Скажите мне, Тана, сколько подруг у вас в колледже?
— Только одна Шарон. Мы никогда не разлучаемся — ни в
аудитории, ни в общежитии.
— Вероятно, за это вы и расплачиваетесь. Я уверена, что
вам это понятно и самой: если ваша ближайшая подруга — единственная в колледже
негритянка, вас обязательно накажут.
— За что?
— Не будьте такой наивной.
— А ты не будь такой циничной, мам! — рассердилась
Шарон.
— Вам обеим пора взрослеть.
— Что ты хочешь этим сказать? — накинулась на нее
дочь. — Проклятье, мам, я не успела провести дома и девяти часов, как ты
уже тут как тут со своими проповедями и «крестовыми походами».
— Я вовсе не хочу читать вам мораль, просто я хочу,
чтобы вы смотрели фактам в лицо. — Она оглядела девушек. — От них
никуда не денешься, мои дорогие! В наше время не так-то просто быть цветным или
другом цветного. Это нужно четко себе представлять и быть готовым
расплачиваться за ваши дружеские отношения, если они будут продолжаться.
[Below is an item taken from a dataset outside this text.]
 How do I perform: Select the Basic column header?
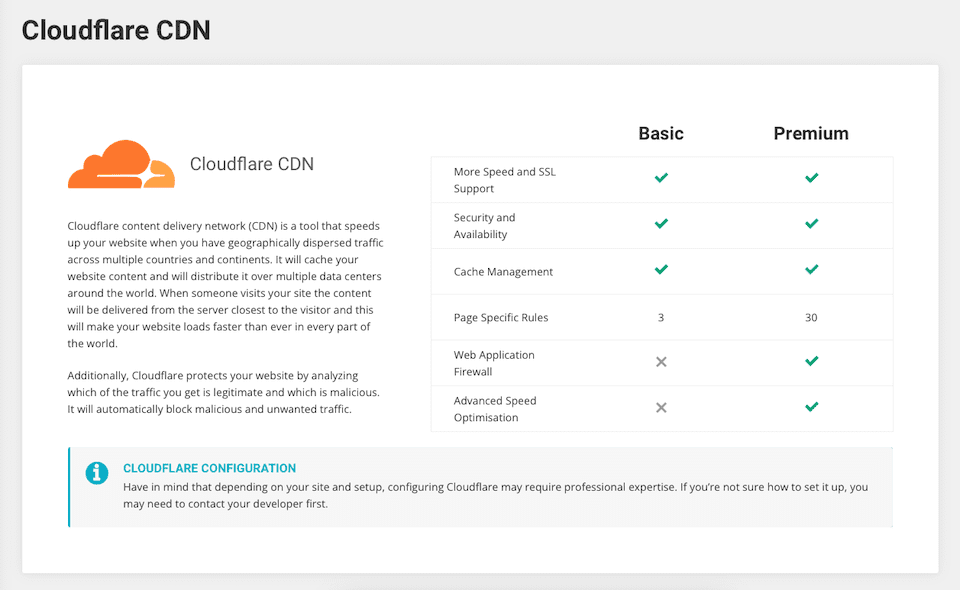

— Неужели нельзя хоть один раз обойтись без
политических лекций, мам?
Мириам посмотрела на дочь, потом перевела взгляд на ее
подругу.
— Я хочу попросить вас об одном одолжении, прежде чем
вы вернетесь в колледж: в воскресенье в Вашингтоне будет выступать с речью один
человек, самый изумительный оратор из всех, кого я знаю. Его зовут Мартин Лютер
Кинг. Я хочу, чтобы вы пошли вместе со мной послушать его выступление.
— Зачем? — недоуменно спросила Шарон.
— Это нечто такое, чего ни одна из вас никогда не
забудет.
Когда они ехали обратно в Южную Каролину, Тана не
переставала думать об этом. Мириам Блейк была права: доктор Кинг оказался самым
мудрым и самым вдохновенным оратором, каких ей доводилось слышать. В сравнении
с ним все остальные выглядели недалекими слепцами. Прошел не один час, прежде
чем она смогла заговорить о своих впечатлениях. Он говорил простые слова о том,
что значит быть черным или дружить с черным, о гражданских правах, о всеобщем
равенстве; а потом они запели все вместе, взявшись за руки и раскачиваясь в
такт пению.
Спустя час после их отъезда из Вашингтона Тана взглянула на
подругу.
— Это было потрясающе, правда?
Шарон коротко кивнула.
— Знаешь, мне кажется, я делаю глупость, возвращаясь в
колледж. Я чувствую в себе потребность делать что-то более важное. — Она
откинулась на спинку сиденья и закрыла глаза.
Тана вглядывалась в темноту за окном поезда, увозящего их на
Юг. Это обстоятельство придавало словам оратора еще больший вес: здесь, на Юге,
людей мучили, третировали, оскорбляли. Потом она подумала про вечер дебютанток,
о котором так пеклась ее мать. Эта мысль показалась ей несовместимой с
предыдущими мыслями: они были диаметрально противоположны и не могли уместиться
в голове одновременно. Почувствовав на себе ее взгляд, Шарон открыла глаза.